Dans l’industrie du divertissement, tout va toujours très vite, et s’il est un adage qu’on respecte au sein des grands studios, c’est bien qu’il faut battre le fer tant qu’il est chaud. Les suites s’enchainent jusqu’à essorage et écœurement du public.
Contre-exemple flamboyant, Les Indestructibles voit sortir sa suite 14 ans après l’original. Et, comble de l’audace, on croirait que les deux ont été créés en même temps et scindés en deux parties.
D’où l’agréable sensation de retrouvailles avec un ami perdu de vue qu’on jurerait avoir quitté la veille. Cuivres tonitruants, ligne outrée digne des comics, action et humour : le cocktail est ressorti du frais et sa saveur est intacte. On retrouve ce plaisir dans la démesure, une esthétique très 60’s avec une nouvelle fois la part belle faite aux architectures (la villa à plans d’eau variables, New Urban, terrain de jeu infini d’une Elastigirl très Spider Woman) un sens du rythme parvenant à relever le défi de s’étirer sur 120 minutes.
L’intrigue met certes un peu de temps à se mettre en place et ses twists ne sont guère surprenants. La question de la perception évoquée par le nouvel employeur de la mère de famille est un élément assez excitant : proposer au grand public l’omniscience pour qu’il puisse constater la noblesse de la tâche des super héros, sous forme d’une sorte de télé réalité ambivalente (entre la surveillance Big Brother, et l’avidité malsaine des producteurs désireux d’une criminalité à porter à l’écran) est une idée qui méritait d’être creusée d’avantage.

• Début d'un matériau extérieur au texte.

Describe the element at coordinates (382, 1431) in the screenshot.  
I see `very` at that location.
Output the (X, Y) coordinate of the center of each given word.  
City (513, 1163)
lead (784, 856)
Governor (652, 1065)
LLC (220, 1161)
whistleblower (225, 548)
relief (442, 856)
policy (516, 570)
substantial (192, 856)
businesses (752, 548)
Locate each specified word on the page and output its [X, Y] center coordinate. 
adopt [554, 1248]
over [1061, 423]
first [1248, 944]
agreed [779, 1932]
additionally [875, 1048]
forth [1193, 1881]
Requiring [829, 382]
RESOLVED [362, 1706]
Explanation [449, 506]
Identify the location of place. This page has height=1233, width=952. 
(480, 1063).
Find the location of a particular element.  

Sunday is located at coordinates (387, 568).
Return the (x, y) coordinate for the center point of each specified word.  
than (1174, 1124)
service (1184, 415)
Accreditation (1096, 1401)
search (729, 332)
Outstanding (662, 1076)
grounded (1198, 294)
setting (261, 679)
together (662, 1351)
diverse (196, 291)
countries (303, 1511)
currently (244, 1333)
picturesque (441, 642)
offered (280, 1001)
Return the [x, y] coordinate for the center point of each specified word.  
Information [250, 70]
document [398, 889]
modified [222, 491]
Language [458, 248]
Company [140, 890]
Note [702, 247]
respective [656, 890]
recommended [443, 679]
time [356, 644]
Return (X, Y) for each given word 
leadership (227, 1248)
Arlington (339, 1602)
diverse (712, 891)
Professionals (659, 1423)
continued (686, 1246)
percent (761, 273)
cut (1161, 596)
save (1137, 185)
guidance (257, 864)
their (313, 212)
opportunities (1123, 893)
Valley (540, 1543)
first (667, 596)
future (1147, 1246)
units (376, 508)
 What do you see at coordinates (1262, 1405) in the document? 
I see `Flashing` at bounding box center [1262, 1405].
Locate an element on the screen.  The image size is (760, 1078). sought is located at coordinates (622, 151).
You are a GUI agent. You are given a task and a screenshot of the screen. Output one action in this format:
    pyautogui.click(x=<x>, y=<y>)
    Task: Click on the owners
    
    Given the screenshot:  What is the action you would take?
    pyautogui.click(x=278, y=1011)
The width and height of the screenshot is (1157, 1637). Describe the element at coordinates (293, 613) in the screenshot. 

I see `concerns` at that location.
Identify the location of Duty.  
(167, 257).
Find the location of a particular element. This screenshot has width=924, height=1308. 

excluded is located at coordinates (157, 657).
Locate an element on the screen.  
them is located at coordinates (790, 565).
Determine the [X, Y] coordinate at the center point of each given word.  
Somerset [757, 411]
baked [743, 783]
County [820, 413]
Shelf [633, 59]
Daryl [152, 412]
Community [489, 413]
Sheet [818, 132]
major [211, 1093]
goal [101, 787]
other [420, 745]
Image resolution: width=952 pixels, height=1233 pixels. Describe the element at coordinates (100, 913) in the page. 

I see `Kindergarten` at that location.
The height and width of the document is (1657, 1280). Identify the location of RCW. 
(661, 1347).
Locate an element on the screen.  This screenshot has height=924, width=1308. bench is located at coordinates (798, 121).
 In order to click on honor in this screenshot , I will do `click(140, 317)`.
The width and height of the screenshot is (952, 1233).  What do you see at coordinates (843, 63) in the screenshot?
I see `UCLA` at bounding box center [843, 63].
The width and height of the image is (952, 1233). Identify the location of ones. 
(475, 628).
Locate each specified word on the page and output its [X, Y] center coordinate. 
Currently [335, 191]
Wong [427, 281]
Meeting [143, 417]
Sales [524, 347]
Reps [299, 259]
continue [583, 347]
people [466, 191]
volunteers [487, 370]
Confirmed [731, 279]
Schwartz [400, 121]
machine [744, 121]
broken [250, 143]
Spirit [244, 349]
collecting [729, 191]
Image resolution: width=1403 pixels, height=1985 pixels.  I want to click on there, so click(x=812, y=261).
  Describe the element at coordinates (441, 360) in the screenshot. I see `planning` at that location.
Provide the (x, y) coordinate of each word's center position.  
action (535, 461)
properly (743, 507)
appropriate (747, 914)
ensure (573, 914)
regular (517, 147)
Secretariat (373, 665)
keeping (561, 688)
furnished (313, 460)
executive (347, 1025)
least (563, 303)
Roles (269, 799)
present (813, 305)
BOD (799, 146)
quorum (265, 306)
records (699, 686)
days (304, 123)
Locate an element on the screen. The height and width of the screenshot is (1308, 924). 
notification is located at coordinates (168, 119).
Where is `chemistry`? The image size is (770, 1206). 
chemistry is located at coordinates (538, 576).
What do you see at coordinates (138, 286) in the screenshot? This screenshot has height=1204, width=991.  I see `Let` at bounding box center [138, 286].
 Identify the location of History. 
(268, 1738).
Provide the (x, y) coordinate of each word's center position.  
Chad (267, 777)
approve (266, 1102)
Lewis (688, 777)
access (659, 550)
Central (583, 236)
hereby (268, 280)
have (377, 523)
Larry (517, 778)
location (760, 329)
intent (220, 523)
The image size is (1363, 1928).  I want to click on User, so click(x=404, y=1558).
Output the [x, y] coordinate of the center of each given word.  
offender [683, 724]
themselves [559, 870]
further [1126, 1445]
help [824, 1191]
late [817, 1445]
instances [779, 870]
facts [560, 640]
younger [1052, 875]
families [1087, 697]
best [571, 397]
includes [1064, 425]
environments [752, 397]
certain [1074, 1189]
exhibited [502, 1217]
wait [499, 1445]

Mais le film a d’autres priorités, moins complexes, mais plutôt nobles : un questionnement sur la place du mari et de la femme, dans une inversion des rôles (Papa tient la maison, Maman travaille) qui, si elle n’a rien de révolutionnaire en termes d’écriture, tient bien ses promesses sur le terrain de la comédie. On pourra regretter de voir Flèche relégué à l’arrière-plan, mais la crise d’ado de Violette fonctionne parfaitement, et permet à la famille de se voir doter d’une épaisseur qu’on n’avait pas retrouvée depuis Vice-Versa. Cette capacité à incarner les personnages est vraiment l’une des grands qualités des films Pixar, qui, sans jamais oublier l’action ou la comédie, épaissit son récit d’une véritable tendresse pour ses personnages.
Quant au bébé Jack-Jack, il est l’occasion de faire lorgner bon nombre de séquence du côté de Tex Avery, la découverte aléatoire et profuse de ses pouvoirs dégénérant dans des séquences en roue libre, notamment lors d’un superbe corps à corps avec un raton-laveur.
Un seul signe de surenchère, le fait de convoquer une nouvel team de super : les effets sont dilués, et les emprunts trop manifestes (avec Vortex, par exemple, qui renvoie à des séquences entières des X-men), alors que la famille se suffisait à elle-même.
Car le plaisir provoqué par le film tient en un secret d’une rare évidence : en donnant la part belle aux enfants, qui iront secourir leurs parents, et au nourrisson qui découvre dans un éclat de rire son potentiel, on met l’émerveillement et l’enthousiasme au premier plan.
Rien n’a changé, et le film est donc tout sauf original. Mais parvenir, sur ce terrain, à autant divertir est le signe d’un indéniable talent.